Powrót do góry Go down

Apartament Isao  - Page 12 Empty Re: Apartament Isao

Pisanie by Gość Pon Paź 07, 2013 7:27 pm

Dziewczyna, odkąd zaczęli wychodzić z lasu, nie opuszczała go nawet na krok. Nie chodziło tutaj o to, iż martwiła się o zgubienie towarzysza, co po prostu zaciekawiła ją jego osoba, toteż, z powodu tego, iż miała okazję, chciała z niej skorzystać. W jaki sposób? Na pewno porozmawiać z nim i wymienić się różnymi poglądami na dane tematy, jakie tylko się przewiną podczas dzisiejszego spotkania. Kto wie, może zapoznają się bliżej i będą na dłuższą metę znajomymi? W końcu obydwoje mają koloru w rudym odcieniu, powinni się ze sobą spokojnie dogadać. Jeśli nie - trudno się mówi, żyje się dalej i takie tam sprawy, no nie?
No ale także chciała uzyskać swoje pieniądze, prawda?! Tak, Megan jest straszna materialistką i nic na to nie poradzi - ani ona, ani tym bardziej on (choć wydaje mi się, że w tej sytuacji, jaka się obecnie wydarzyła, odpuści mu całkowicie oddawanie opłat za przejazdy). Na dodatek nie miała nic lepszego do roboty, to przynajmniej pozna kogoś nowego w tym mieście. Nad jeziorem może i wyszedł na dziwnego, z racji tego, iż kąpał się nago, ale wydawał się na zabawnego i przesympatycznego młodzieńca. Młodzieńca? Może nie wyglądał, ale pewnie i tak był od niej starszy. Z resztą - po Meg można było także stwierdzić, że nie ma tych swoich całych dwudziestu lat.

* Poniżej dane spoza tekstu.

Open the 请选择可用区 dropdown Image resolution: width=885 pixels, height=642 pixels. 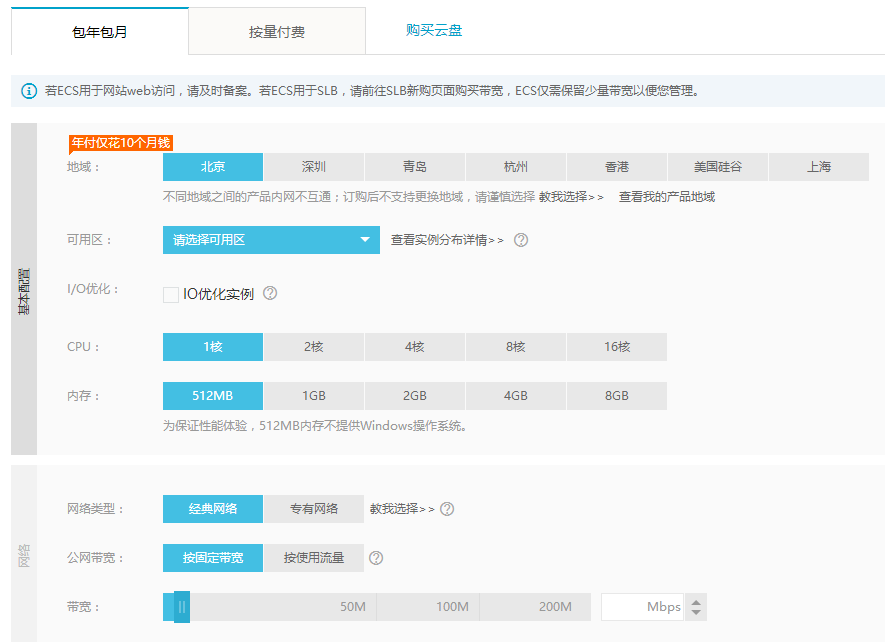[x=271, y=240]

Po całej podróży w pociągu i metrem, co niewiele ją kosztowało, stąd jednak tak, jak myślała, przeszło jej "skąpienie: o oddanie pieniędzy za transport środkami miejskimi do centrum. Trzeba czasem podejmować takie ryzyka i skoro ma się odpłacić tym, iż ją napoi i naje, to jej to w zupełności wystarczy. Co miała na myśli napoi i naje? Chyba najbardziej to, że poznają się przy piwie czy też przy innym alkoholu. W końcu przy takich trunkach procentowych najlepiej się dowiaduje o drugiej osobie różnych i ciekawych rzeczy. Oby tylko nic z tego przypadkowego spotkania dziwnego i niestosownego nie wyszło! Bo by pewnie dla obojga było czymś, może nie okropnym, czy przykrym, co też nowym, niespotykanym i krępującym. No i podkreślmy też to iż... Megan jest chorobliwą (albo może aż tak nie przesadzajmy) cnotką. A co z tego wynika? Sami się domyślcie...

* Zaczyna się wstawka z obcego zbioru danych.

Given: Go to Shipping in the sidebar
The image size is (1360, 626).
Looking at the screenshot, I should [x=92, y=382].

Bądź co bądź, byli już w centrum miasta. Rozglądała się po mieście, towarzysząc i dorównują mu kroku. Przy okazji jakieś zdania między sobą wymieniali, choć to nie było aż tak coś ciekawego i ważnego, że nie trzeba o tym wspominać. Ważne jest to, co teraz się przydarzy, a co bardzo zaskoczy dziewczynę.
Znaleźli się pod bankiem, stała obok niego, chociaż nie chciała się w to ingerować i bardziej zajmowała się oglądaniem wnętrza budynku niż przysłuchiwaniem się tego, jakie posiada dane. Zaraz potem opuścili budynek, a ten oddał jej kasę. Kasę? To była kupa forsy! Jak dla niej, naturalnie, gdyż zauważyła, że to, co otrzymała, to była jedynie jakąś mała część tego, co posiadał w dłoni. Kim on jest do cholery, że posiada taką ilość gotówki? I że w dodatku daje tyle tysięcy dziewczynie, którą dopiero co poznał? Zrobiła wielkie oczy na niego, na pieniądze, na niego, na pieniądze i tak jeszcze parę razy nie dowierzając w to wszystko.
- Ale... Nie trzeba było... I to jeszcze tyle pieniędzy... - zaczęła wygadywać jakieś bezsensowne zdanie, które nie miało zbytnio odpowiedniej składni czy też logicznego ułożenia, lecz co mogła innego powiedzieć? Coś w stylu :"Hej! Za mało, wynosiło mnie to o wiele więcej niż te kilka tysięcy dolarów!"? Oczywiście, że nie. Było jej okropnie głupio, że aż można było dojrzeć się rumieńców na twarzy, szczególnie, gdy jeszcze dołożył banknotów. I co ona ma z tym biedna zrobić? Nie miała najmniejszego pojęcia.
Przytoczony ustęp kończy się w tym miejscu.